Among the records below, find the line with "At what coordinates should I click to accomplish: Click" and the line with "Task: Switch to the ข้อมูลประวัติ tab". Set down both and every line between, exactly and with no pictures, but nothing else.

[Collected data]
○ ○ ○ ○

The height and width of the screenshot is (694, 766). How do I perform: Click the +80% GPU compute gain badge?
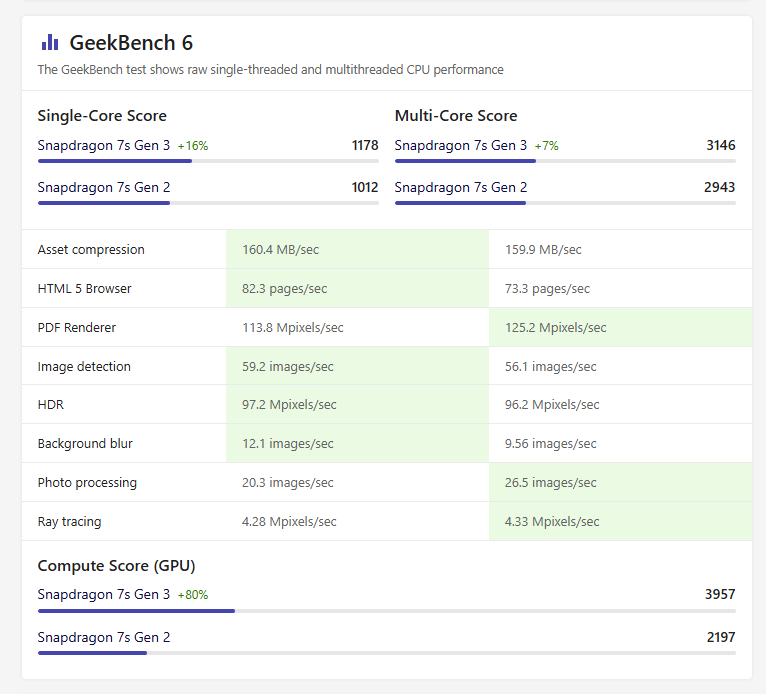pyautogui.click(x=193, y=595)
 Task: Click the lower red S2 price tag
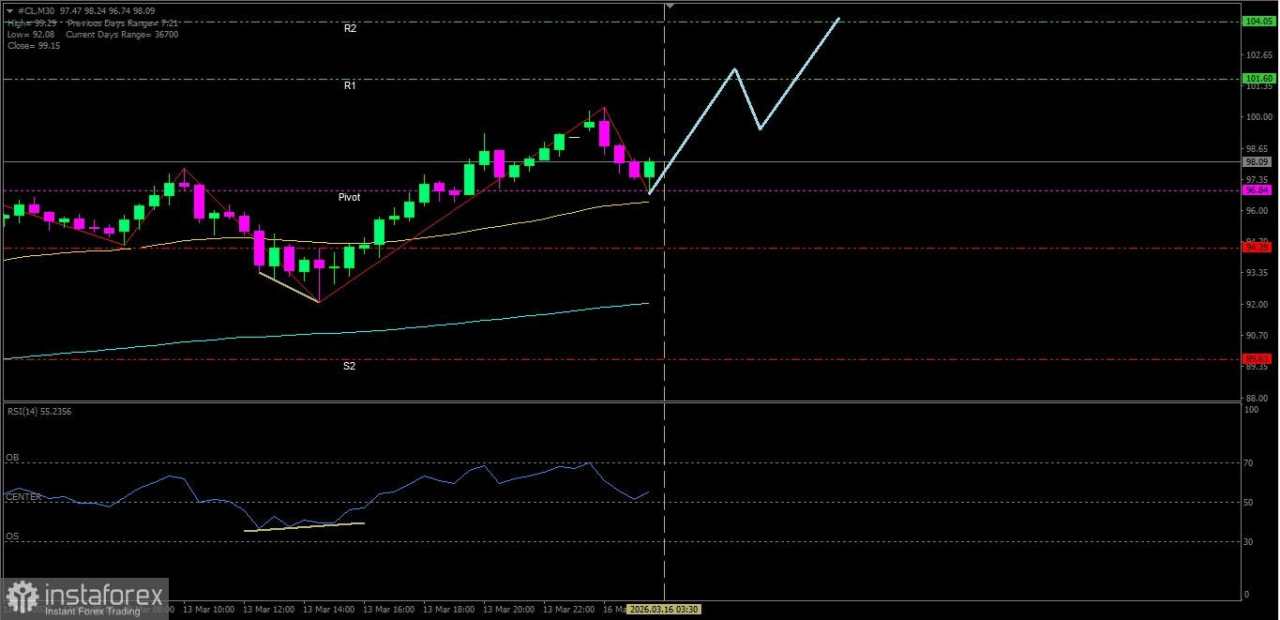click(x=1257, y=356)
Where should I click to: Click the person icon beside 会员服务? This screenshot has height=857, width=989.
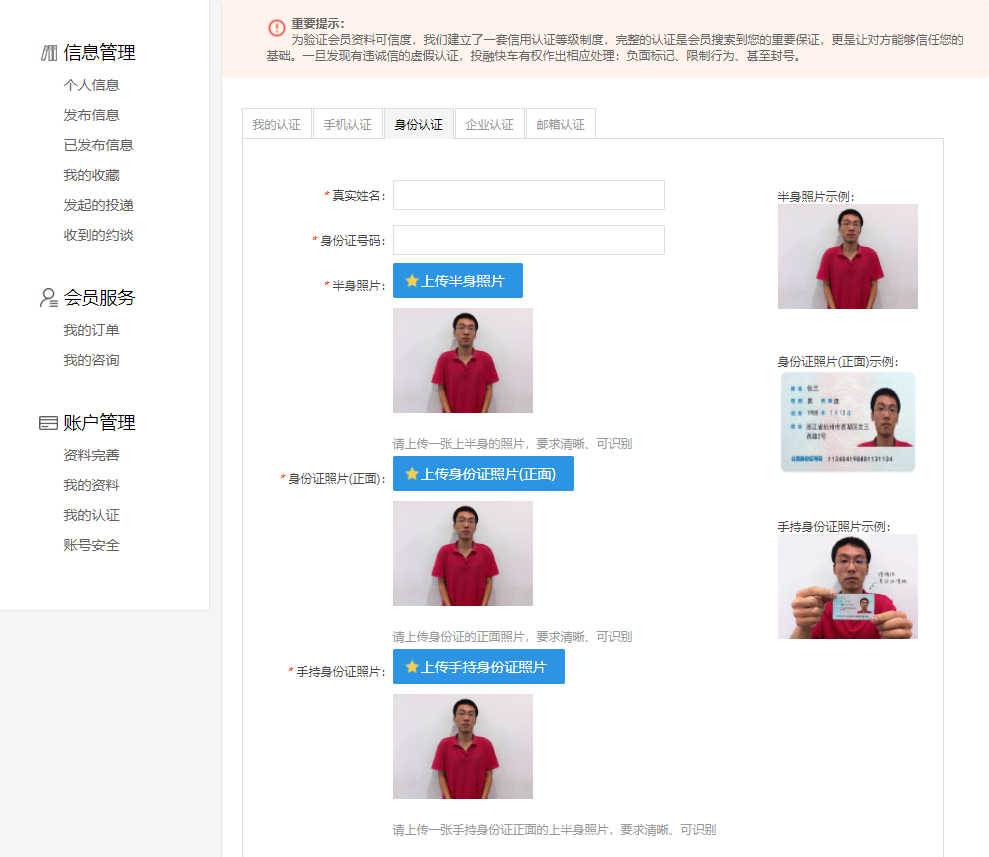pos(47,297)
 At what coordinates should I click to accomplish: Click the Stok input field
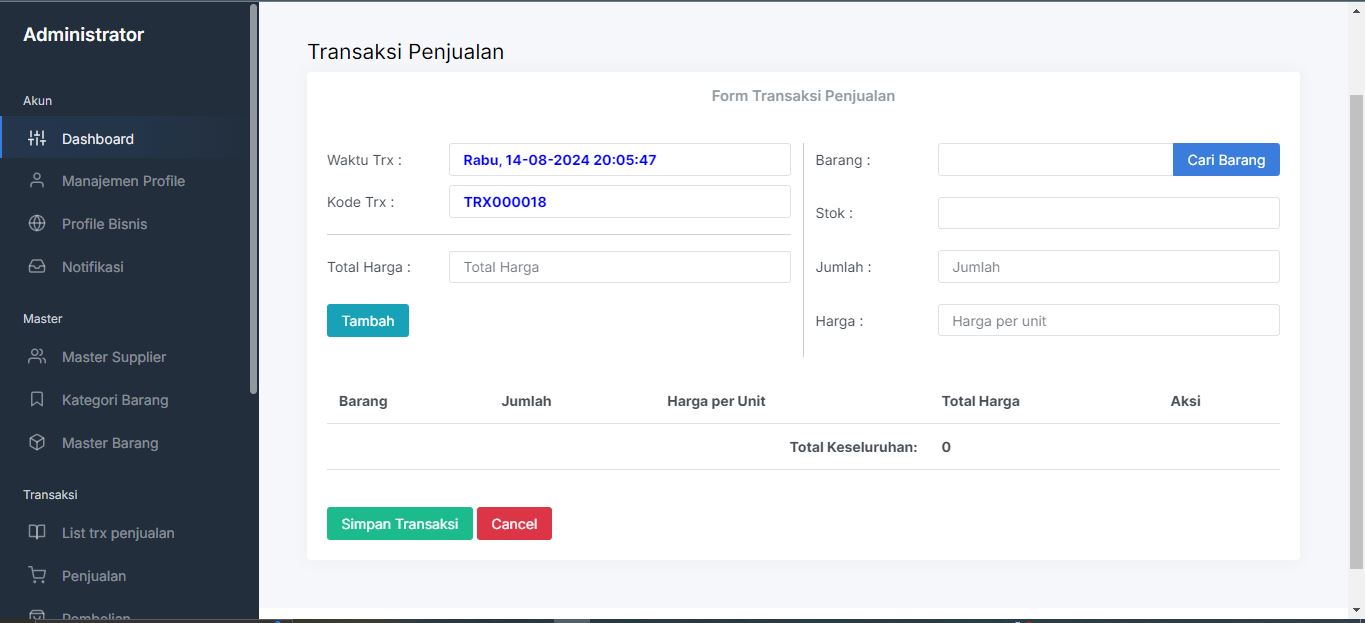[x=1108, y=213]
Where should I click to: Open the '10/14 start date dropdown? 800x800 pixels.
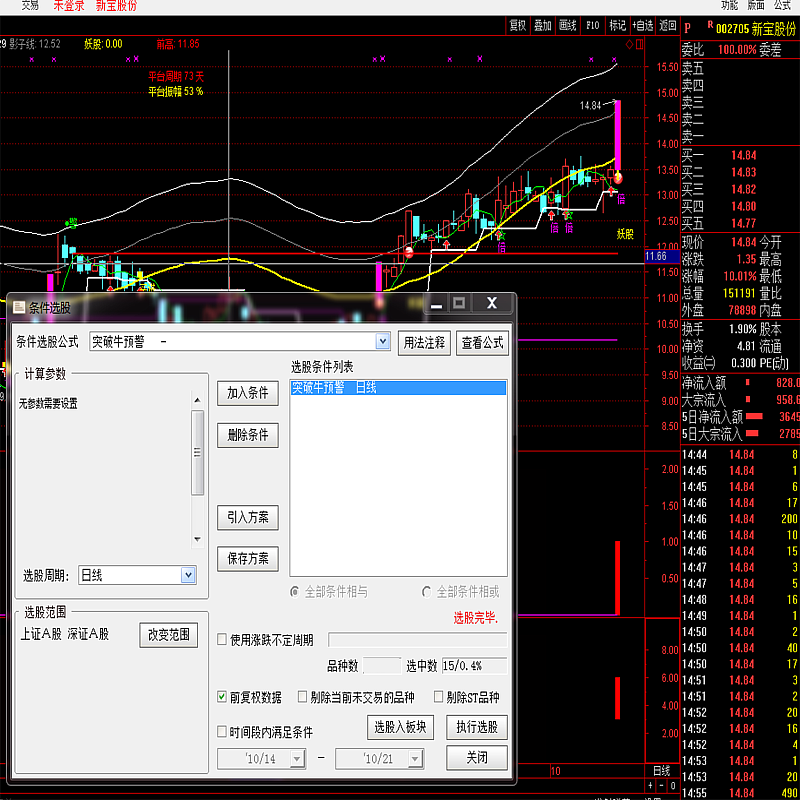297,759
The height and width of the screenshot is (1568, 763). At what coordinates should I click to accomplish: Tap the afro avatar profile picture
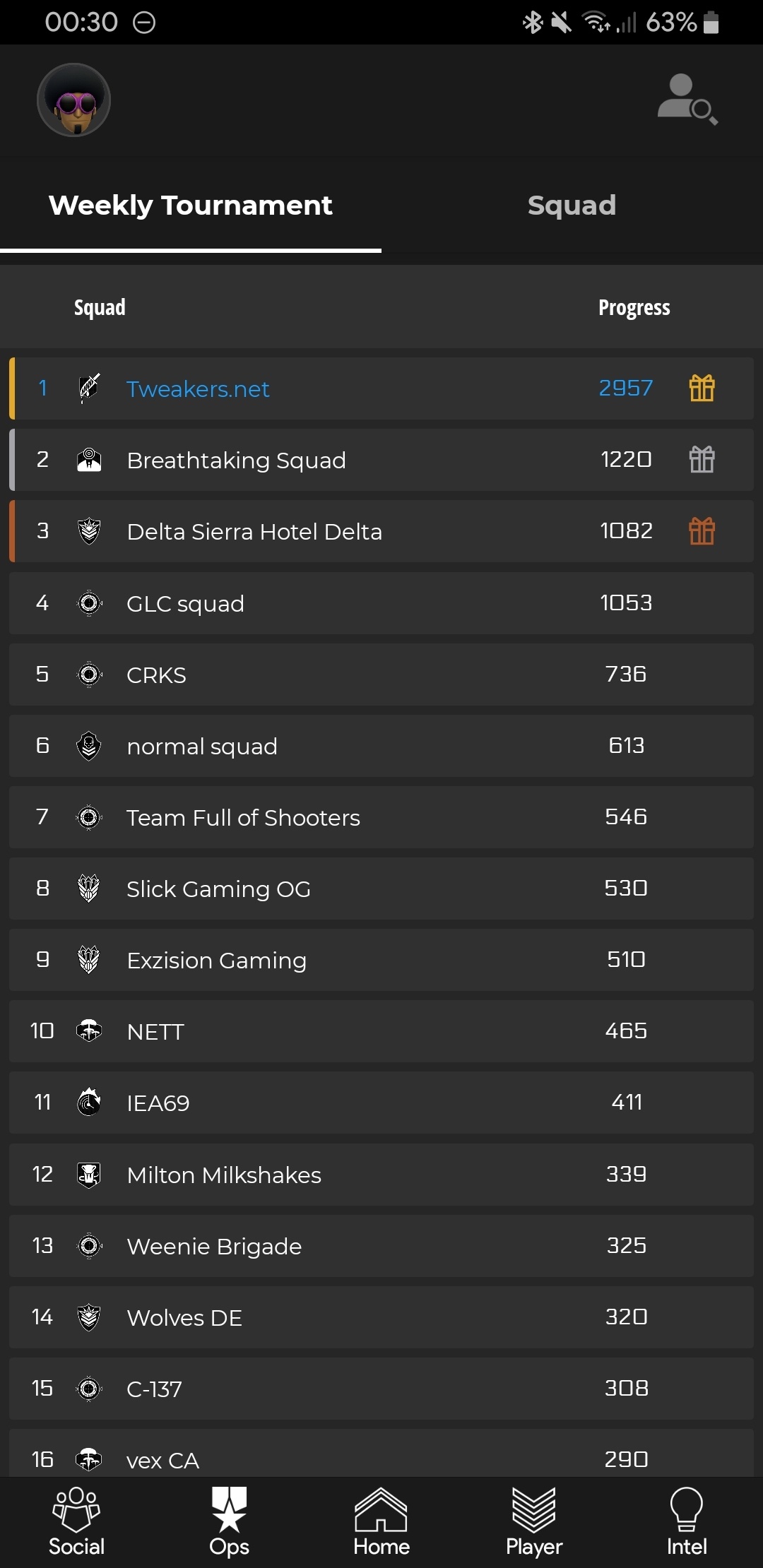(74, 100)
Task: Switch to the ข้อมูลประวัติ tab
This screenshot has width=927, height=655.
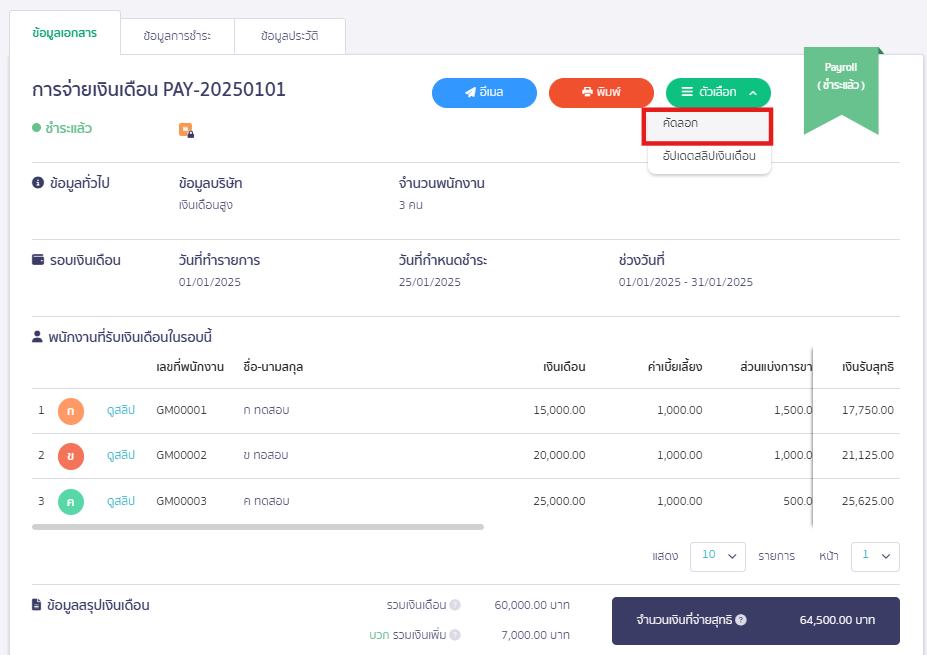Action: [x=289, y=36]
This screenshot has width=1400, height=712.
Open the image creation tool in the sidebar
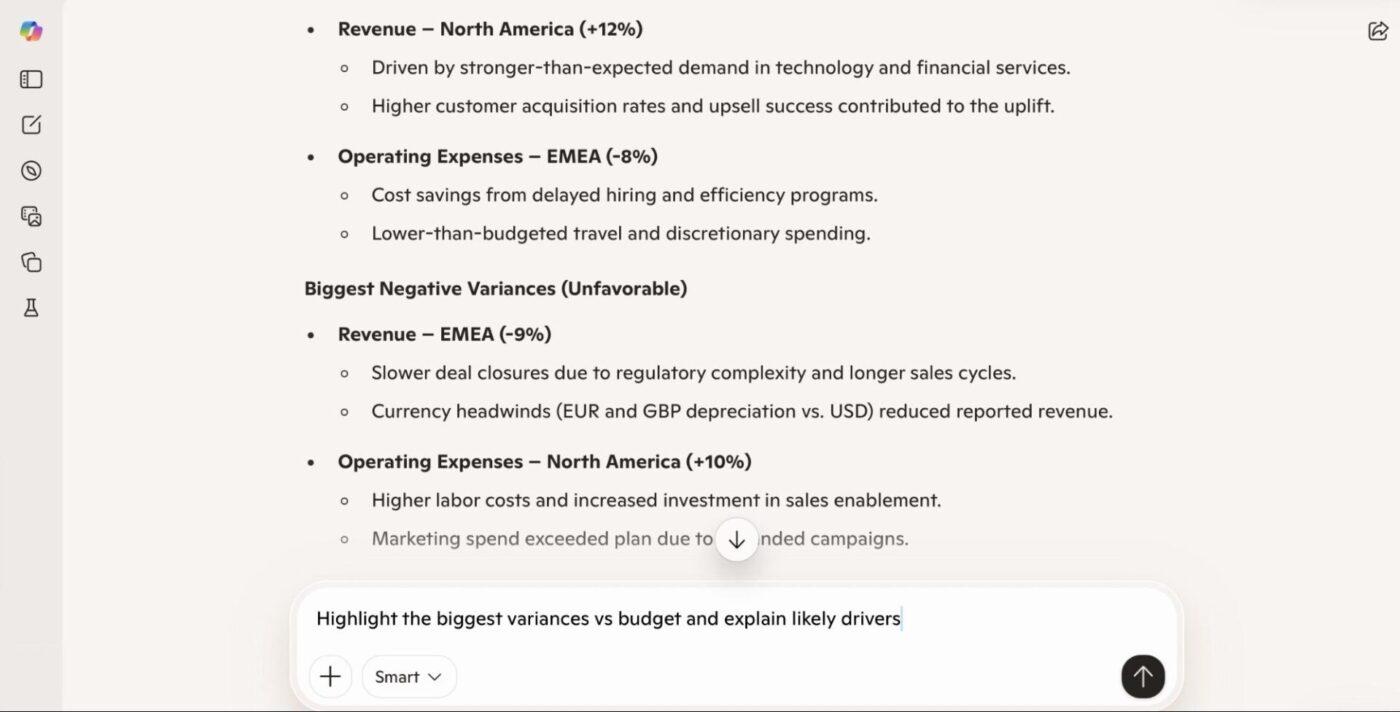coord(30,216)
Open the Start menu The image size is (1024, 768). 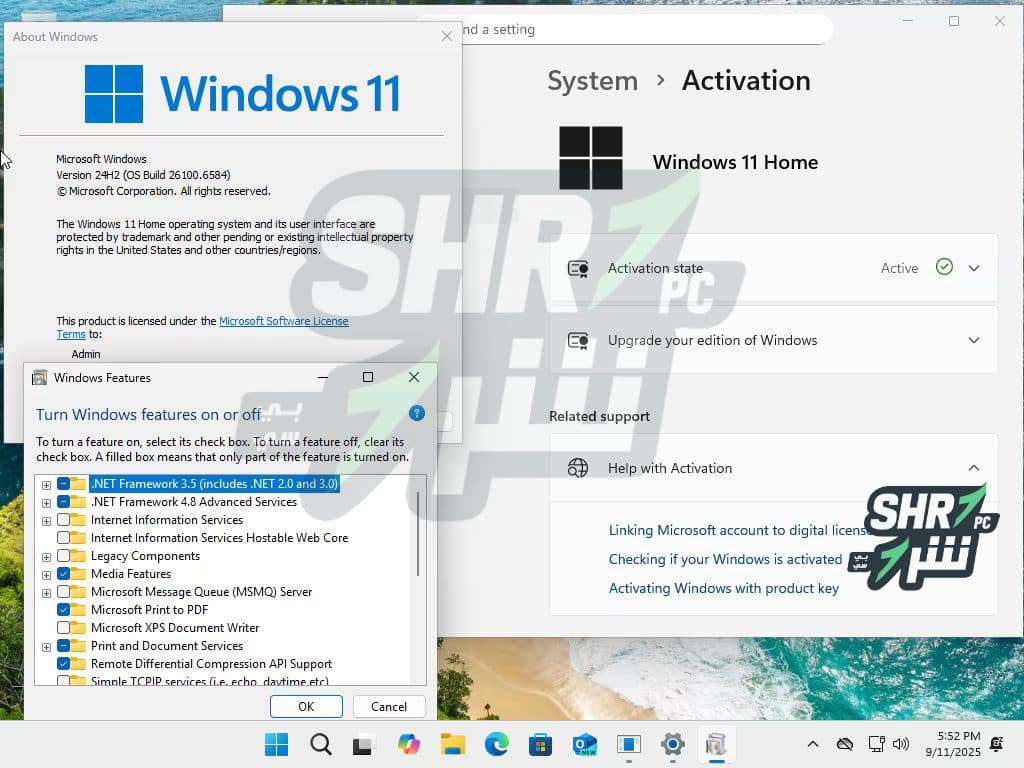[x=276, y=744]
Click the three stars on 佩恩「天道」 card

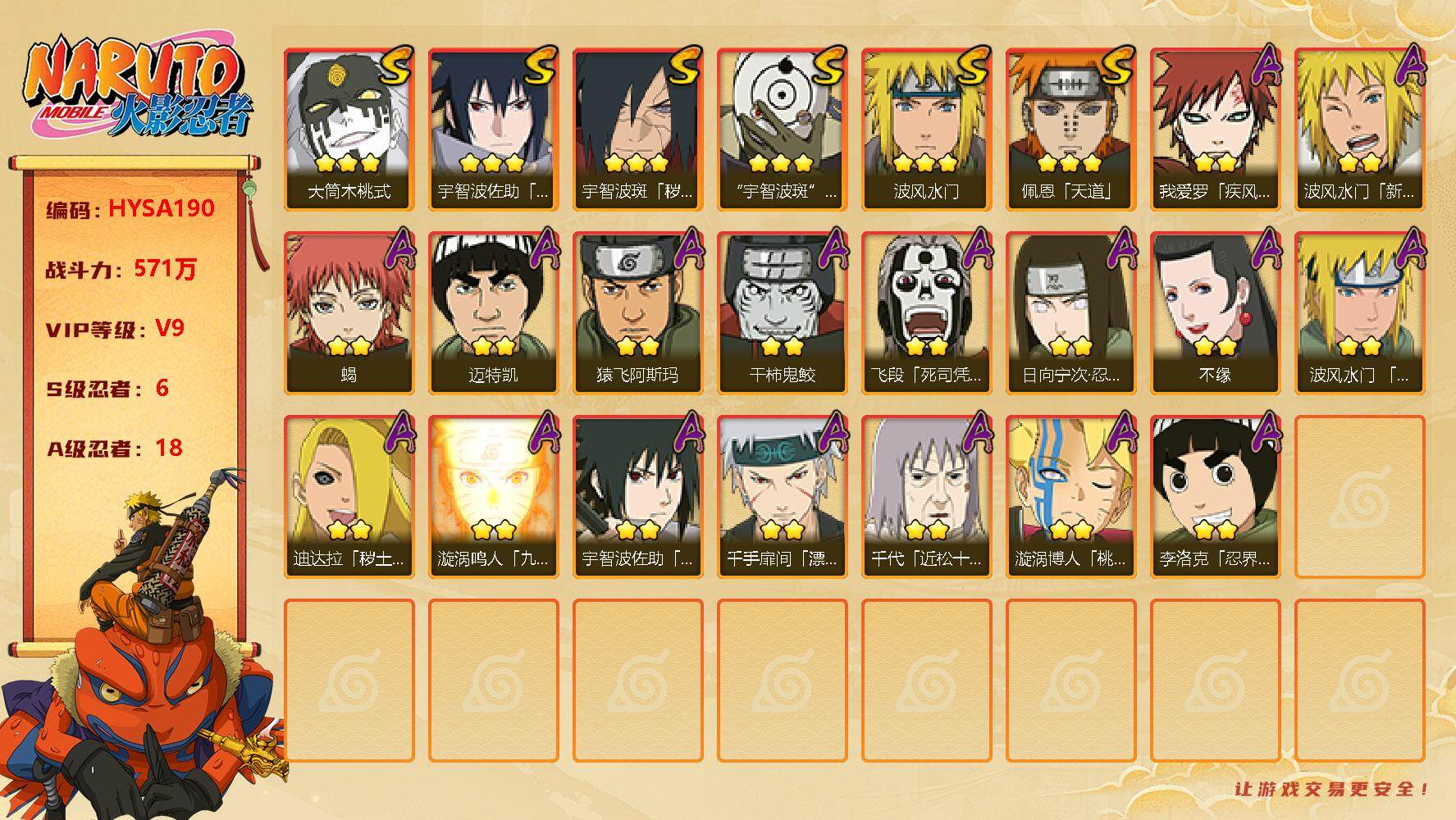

○ ○ ○ ○

→ **EXERCISE ANSWER**
 At what coordinates should I click to accomplish: Click the Stok input field
[x=1108, y=213]
Where should I click to: Open the '10/14 start date dropdown? 800x800 pixels.
297,759
The height and width of the screenshot is (1568, 763). At what coordinates should I click to accomplish: Tap the afro avatar profile picture
(74, 100)
Task: Switch to the ข้อมูลประวัติ tab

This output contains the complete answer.